Could you give the data below again, exactly and completely?
┌─ ENTRIES SHOWN
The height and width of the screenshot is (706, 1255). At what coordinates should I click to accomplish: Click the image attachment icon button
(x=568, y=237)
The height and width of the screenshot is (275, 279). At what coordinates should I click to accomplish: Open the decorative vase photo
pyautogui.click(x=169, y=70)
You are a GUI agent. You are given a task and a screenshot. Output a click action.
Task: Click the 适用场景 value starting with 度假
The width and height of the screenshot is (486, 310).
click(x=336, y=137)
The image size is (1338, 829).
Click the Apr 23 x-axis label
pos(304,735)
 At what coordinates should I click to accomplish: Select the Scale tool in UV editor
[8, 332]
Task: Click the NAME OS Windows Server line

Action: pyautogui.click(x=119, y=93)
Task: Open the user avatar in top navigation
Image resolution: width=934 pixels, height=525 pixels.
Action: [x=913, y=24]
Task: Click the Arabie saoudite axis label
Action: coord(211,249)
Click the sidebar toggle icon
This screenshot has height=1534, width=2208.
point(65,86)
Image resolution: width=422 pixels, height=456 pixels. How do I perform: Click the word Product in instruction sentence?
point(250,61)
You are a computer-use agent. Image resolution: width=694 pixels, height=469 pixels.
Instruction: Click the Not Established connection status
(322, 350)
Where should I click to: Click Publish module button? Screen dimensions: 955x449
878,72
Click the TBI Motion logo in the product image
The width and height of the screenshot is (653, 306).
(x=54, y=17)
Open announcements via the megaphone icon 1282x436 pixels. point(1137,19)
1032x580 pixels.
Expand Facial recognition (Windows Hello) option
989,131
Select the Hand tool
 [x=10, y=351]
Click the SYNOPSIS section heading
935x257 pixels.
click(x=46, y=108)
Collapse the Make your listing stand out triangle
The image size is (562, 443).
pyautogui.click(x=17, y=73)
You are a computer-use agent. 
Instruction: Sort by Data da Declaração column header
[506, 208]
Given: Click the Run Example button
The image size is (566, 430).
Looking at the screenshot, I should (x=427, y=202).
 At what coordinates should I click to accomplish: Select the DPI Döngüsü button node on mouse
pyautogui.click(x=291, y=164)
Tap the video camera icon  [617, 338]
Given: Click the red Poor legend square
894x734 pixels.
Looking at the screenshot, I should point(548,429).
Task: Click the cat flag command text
└─
• _SOLUTION TO THIS TASK_
The height and width of the screenshot is (706, 1255). At what coordinates should I click to accomplish: Click the image attachment icon button
(x=568, y=237)
The height and width of the screenshot is (275, 279). At what coordinates should I click to accomplish: Open the decorative vase photo
pyautogui.click(x=169, y=70)
You are a GUI agent. You are given a task and a screenshot. Output a click action.
Task: Click the 适用场景 value starting with 度假
The width and height of the screenshot is (486, 310).
click(x=336, y=137)
The image size is (1338, 829).
Click the Apr 23 x-axis label
pos(304,735)
 At what coordinates should I click to accomplish: Select the Scale tool in UV editor
[8, 332]
Task: Click the NAME OS Windows Server line

Action: pyautogui.click(x=119, y=93)
Task: Open the user avatar in top navigation
Image resolution: width=934 pixels, height=525 pixels.
Action: [x=913, y=24]
Task: Click the Arabie saoudite axis label
Action: coord(211,249)
Click the sidebar toggle icon
This screenshot has height=1534, width=2208.
point(65,86)
Image resolution: width=422 pixels, height=456 pixels. How do I perform: Click the word Product in instruction sentence?
point(250,61)
You are a computer-use agent. Image resolution: width=694 pixels, height=469 pixels.
Instruction: Click the Not Established connection status
(322, 350)
Where should I click to: Click Publish module button? Screen dimensions: 955x449
878,72
Click the TBI Motion logo in the product image
The width and height of the screenshot is (653, 306).
(x=54, y=17)
Open announcements via the megaphone icon 1282x436 pixels. point(1137,19)
1032x580 pixels.
Expand Facial recognition (Windows Hello) option
989,131
Select the Hand tool
 [x=10, y=351]
Click the SYNOPSIS section heading
935x257 pixels.
click(x=46, y=108)
Collapse the Make your listing stand out triangle
The image size is (562, 443).
pyautogui.click(x=17, y=73)
You are a computer-use agent. 
Instruction: Sort by Data da Declaração column header
[506, 208]
Given: Click the Run Example button
The image size is (566, 430).
Looking at the screenshot, I should (x=427, y=202).
 At what coordinates should I click to accomplish: Select the DPI Döngüsü button node on mouse
pyautogui.click(x=291, y=164)
Tap the video camera icon  [617, 338]
Given: Click the red Poor legend square
894x734 pixels.
Looking at the screenshot, I should point(548,429).
Task: Click the cat flag command text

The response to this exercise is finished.